Distributed Representations of Words and Phrases and their Compositionality; Tomas Mikolov, Kai Chen, Greg Corrado, Jeffrey Dean; NIPS 2013
The second word embeddings paper I’ll discuss is the second main skip-gram paper, a follow on to the original ICLR paper that basically drops the CBOW model and focuses on scaling up the skip-gram model to larger datasets. This paper gives three main contributions, I would say. First, they provide a slightly modified objective function and a few other sampling heuristics that result in a more computationally efficient model. Second, they show that their model works with phrases, too, though they just do this by replacing the individual tokens in a multiword expression with a single symbol representing the phrase - pretty simple, but it works. And lastly, they show what to me was a very surprising additional feature of the learned vector spaces: some relationships are encoded compositionally in the vector space, meaning that you can just add the vectors for two words like “Russian” and “capital” to get a vector that is very close to “Moscow”. They didn’t do any kind of thorough evaluation of this, but the fact the it works at all was very surprising to me. They did give a reasonable explanation, however, and I’ve put it into math below.

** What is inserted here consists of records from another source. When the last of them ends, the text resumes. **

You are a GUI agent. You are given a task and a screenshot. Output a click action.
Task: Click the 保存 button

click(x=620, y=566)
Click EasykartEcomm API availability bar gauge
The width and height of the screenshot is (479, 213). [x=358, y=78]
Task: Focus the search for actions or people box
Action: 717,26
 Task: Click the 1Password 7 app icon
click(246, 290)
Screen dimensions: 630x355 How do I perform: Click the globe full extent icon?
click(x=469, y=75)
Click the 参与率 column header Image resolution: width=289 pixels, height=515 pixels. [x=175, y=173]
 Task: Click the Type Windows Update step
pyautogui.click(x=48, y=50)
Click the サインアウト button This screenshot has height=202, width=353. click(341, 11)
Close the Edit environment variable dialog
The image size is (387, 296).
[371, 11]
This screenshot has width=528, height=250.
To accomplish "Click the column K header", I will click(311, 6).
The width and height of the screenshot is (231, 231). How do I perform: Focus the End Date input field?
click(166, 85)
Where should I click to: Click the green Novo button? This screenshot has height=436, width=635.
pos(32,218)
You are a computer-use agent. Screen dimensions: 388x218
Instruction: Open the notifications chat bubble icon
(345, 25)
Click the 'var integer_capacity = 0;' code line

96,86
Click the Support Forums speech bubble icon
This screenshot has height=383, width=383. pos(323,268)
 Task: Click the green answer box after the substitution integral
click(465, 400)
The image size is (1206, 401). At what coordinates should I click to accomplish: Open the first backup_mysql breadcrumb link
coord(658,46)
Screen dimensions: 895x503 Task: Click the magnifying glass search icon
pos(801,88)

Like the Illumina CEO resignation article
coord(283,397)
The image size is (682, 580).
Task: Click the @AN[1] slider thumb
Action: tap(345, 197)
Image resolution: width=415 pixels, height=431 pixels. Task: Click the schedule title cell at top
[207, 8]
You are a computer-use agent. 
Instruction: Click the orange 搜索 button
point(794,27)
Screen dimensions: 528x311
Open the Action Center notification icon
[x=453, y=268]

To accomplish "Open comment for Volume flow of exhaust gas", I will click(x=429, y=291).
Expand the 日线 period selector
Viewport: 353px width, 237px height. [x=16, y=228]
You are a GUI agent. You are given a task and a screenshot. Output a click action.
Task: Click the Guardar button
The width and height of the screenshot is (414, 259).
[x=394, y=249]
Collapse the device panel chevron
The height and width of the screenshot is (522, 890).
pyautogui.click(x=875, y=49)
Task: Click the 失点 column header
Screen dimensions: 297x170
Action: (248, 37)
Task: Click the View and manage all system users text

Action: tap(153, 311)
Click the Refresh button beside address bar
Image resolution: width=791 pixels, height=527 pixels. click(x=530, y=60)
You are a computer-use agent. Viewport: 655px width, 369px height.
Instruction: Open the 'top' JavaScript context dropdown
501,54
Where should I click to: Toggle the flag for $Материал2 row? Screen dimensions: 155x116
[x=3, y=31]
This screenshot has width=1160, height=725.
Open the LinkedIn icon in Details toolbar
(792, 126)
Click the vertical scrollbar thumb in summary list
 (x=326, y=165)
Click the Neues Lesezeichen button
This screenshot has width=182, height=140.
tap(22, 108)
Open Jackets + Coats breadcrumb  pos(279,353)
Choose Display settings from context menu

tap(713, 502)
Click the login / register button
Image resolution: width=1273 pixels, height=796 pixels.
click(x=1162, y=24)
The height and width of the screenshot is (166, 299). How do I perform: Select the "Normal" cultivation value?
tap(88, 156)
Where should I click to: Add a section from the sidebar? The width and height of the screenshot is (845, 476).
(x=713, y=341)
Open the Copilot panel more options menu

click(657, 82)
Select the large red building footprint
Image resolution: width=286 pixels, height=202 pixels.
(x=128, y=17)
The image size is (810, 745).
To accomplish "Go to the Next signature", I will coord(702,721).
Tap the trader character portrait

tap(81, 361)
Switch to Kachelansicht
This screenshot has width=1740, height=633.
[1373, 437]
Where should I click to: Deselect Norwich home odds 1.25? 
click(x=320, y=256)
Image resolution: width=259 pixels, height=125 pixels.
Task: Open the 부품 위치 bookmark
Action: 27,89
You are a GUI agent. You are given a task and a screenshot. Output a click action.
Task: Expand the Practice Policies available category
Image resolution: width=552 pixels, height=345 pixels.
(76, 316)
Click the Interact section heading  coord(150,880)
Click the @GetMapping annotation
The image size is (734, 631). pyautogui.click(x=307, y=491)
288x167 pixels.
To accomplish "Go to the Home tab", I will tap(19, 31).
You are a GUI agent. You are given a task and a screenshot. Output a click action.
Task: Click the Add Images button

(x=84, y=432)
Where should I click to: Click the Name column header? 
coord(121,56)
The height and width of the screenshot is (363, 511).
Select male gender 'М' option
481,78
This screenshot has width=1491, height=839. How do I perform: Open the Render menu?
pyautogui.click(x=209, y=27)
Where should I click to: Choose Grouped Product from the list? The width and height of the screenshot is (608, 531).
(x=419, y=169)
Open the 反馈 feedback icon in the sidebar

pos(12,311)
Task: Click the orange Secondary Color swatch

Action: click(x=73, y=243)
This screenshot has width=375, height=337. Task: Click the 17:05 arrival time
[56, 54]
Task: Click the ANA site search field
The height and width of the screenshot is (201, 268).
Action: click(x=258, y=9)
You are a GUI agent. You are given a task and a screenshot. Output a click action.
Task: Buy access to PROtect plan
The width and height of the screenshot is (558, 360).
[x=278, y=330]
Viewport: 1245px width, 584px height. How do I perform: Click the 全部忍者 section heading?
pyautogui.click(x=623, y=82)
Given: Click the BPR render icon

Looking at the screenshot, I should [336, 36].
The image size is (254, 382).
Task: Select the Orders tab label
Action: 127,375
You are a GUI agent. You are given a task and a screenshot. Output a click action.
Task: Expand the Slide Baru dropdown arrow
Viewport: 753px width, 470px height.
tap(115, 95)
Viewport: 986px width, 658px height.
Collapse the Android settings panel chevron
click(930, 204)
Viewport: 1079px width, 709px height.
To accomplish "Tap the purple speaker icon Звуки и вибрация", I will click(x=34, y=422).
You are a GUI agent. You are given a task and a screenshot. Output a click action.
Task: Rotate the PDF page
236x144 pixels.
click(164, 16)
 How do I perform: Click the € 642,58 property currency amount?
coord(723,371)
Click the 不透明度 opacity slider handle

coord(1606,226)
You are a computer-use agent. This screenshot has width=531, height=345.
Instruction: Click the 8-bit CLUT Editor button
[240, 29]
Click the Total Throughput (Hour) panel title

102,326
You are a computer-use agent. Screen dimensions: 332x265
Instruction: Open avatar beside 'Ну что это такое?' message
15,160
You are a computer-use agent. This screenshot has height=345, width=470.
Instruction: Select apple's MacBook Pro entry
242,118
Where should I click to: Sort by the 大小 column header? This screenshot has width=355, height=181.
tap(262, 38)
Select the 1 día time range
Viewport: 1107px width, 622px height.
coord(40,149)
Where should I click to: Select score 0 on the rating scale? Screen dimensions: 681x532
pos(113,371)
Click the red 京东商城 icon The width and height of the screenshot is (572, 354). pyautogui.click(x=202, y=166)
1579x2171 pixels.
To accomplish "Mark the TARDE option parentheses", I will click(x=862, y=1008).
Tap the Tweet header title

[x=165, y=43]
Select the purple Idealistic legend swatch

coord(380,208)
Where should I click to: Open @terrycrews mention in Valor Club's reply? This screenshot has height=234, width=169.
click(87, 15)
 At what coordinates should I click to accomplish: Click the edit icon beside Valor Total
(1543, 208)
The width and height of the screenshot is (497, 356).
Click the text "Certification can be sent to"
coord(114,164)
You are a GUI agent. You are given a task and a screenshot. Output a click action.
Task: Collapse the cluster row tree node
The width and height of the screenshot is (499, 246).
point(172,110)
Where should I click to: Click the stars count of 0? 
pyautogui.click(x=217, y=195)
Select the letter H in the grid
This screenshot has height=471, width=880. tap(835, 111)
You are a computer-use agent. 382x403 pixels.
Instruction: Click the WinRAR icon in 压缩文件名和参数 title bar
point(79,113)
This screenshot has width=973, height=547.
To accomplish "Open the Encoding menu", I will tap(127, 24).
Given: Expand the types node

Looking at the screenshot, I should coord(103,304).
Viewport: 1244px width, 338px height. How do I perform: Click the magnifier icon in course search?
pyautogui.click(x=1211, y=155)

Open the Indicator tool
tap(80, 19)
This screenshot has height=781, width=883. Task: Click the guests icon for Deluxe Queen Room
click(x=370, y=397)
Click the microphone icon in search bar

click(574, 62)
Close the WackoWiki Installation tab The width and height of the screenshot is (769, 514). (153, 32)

The probability of two words \(i\) and \(j\) appearing in the same context in this model is proportional to \(e^{v_i \cdot v_j}\). Now, if we have a third word, \(k\), and its probability of appearing with both word \(i\) and word \(j\) is proportional to \(e^{v_k \cdot v_i} e^{v_k \cdot v_j} = e^{v_k \cdot (v_i + v_j)}\). So what you get when you add the vectors for two words is something that is likely to show up in the contexts of both of them. Thus if you pick word \(i\) to be “Russian” and word \(j\) to be “capital”, a word \(k\) that has high probability might very well be “Moscow”, because it tends to show up in the context of both of those words. So we can see that this method does have some reasonable explanation for why it works, but I expect that it is very brittle - I would guess that adding “Russia” and “capital” (instead of “Russian” and “capital”) would not work nearly so well, for instance. And this is probably why the authors only gave a handful of token examples of this phenomenon, instead of a more thorough evaluation.
Also, I’ll point out an arXiv note that expounds a bit on skip-gram. The equations in the original papers are not motivated or explained very well, and this arXiv note (word2vec Explained: Deriving Mikolov et al.’s Negative-Sampling Word-Embedding Method, by Yoav Goldberg and Omer Levy) does a better job at explaining the technique.